Big Brother: Digilight statt ÖBB nominiert

Am 25. Oktober werden (

) die Big Brother Awards im Wiener Rabenhof-Theater vergeben. Die Negativpreise werden an Unternehmen, Institutionen, Personen und Behörden vergeben, die sich im Feld der Überwachung, Kontrolle und Bevormundung der Bürger "besonders verdient gemacht" haben. Der futurezone liegen nun die drei Nominierten in der Kategorie"Kommunikation und Marketing"vor.

1. Maria Vassilakou, Grüne Vizebürgermeisterin
In Wien darf man Gratis-WLAN nicht mit einem freien Internet-Zugang gleichsetzen. Die Stadt Wien setzt bei ihrem kostenlosen Drahtlos-Netzwerk auf der Donauinsel,

, sowie am Rathausplatz nämlich auf Registrierungszwang und Filter. Laut Angaben der MA33 geschieht dies, um "Missbrauch zu verhindern". Man muss sich zuerst per SMS registrieren und auf ein Passwort warten, das einem zugesendet wird, bevor man lossurfen kann.

Die Stadt Wien, die für die Umsetzung des Projekts nach einem zweistufigen EU-weiten Ausschreibungsverfahren A1 engagiert hat, setzt allerdings auch auf Filter und Firewalls, um Nutzer vor "sittenwidrigen Inhalten" zu bewahren. Auch die Bandbreiten und Datenmengen werden beschränkt, um den Dienst möglichst vielen Benutzern mit gleicher Qualität zur Verfügung stellen zu können.
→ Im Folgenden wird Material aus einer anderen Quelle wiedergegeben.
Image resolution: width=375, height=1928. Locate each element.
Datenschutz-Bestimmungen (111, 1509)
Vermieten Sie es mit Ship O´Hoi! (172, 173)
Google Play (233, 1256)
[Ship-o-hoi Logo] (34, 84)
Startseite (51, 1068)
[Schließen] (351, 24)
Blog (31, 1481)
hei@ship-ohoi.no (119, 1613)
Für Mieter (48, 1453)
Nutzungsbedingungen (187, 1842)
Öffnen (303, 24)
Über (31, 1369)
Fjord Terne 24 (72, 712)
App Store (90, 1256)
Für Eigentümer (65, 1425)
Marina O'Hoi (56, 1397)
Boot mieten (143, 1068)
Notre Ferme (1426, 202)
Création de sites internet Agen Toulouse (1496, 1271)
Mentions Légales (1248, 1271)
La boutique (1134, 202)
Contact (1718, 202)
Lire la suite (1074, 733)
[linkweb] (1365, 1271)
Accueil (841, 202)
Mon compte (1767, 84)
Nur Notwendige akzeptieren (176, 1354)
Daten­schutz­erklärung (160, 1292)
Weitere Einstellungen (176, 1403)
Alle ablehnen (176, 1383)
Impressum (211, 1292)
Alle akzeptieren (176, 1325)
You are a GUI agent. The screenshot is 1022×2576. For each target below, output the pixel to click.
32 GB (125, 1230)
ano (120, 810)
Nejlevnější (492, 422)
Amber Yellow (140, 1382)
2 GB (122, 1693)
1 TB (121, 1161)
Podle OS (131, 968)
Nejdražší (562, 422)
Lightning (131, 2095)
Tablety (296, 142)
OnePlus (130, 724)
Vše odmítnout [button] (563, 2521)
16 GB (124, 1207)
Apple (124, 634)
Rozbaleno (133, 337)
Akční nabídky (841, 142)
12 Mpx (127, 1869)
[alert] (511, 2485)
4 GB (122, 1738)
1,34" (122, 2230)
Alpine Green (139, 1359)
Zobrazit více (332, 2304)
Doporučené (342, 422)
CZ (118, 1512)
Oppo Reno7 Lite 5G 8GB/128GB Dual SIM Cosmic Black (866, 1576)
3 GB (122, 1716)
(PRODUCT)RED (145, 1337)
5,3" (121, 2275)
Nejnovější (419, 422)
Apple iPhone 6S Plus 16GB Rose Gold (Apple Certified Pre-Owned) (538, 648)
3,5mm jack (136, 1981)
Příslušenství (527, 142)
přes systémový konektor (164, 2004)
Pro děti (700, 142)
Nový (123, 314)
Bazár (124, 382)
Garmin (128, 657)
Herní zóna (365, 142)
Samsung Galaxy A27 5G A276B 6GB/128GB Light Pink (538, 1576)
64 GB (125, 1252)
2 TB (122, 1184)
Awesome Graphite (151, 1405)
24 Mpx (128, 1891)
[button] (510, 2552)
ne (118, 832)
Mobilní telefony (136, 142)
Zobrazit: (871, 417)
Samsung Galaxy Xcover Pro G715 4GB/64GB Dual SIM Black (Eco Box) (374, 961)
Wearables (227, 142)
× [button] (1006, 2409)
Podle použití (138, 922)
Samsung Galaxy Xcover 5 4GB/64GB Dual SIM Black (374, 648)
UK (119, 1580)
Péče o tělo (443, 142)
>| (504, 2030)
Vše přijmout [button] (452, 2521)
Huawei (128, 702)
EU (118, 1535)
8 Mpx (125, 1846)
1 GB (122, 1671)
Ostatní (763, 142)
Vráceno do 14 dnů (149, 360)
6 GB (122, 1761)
Was bei einem Hotel vielleicht noch in Ordnung geht, weil das kostenlose WLAN ein Zusatz-Service ist, ist bei einer Stadt im "Open Government"-Zeitalter fragwürdig. Für den Big Brother Award nominiert ist die Grüne Vizebürgermeisterin Maria Vassilakou.

2. Kurt Schügerl, Digilight Werbe- und Netzwerk GmbH
Seit Anfang des Jahres gibt es in sieben Wiener ÖBB-Bahnhöfen eine digitale Fahndung nach Straftätern und Vermissten auf eigens dafür angeschafften 46-Zoll großen Bildschirmen. Diese gehören der Firma DIGILIGHT. Neben Informationen und Werbung sehen die Bahnreisenden dann quasi im Vorbeigehen auch Fotos von Verbrechern und Vermissten. Damit soll der "Fahndungsdruck erhöht werden", so Polizeipräsident Gerhard Pürstl. Bisher wurde auf diesem Weg allerdings noch kein einziger Straftäter gefasst. Für das Big Brother Awards-Team sind das "Wild Wild West-Sitten".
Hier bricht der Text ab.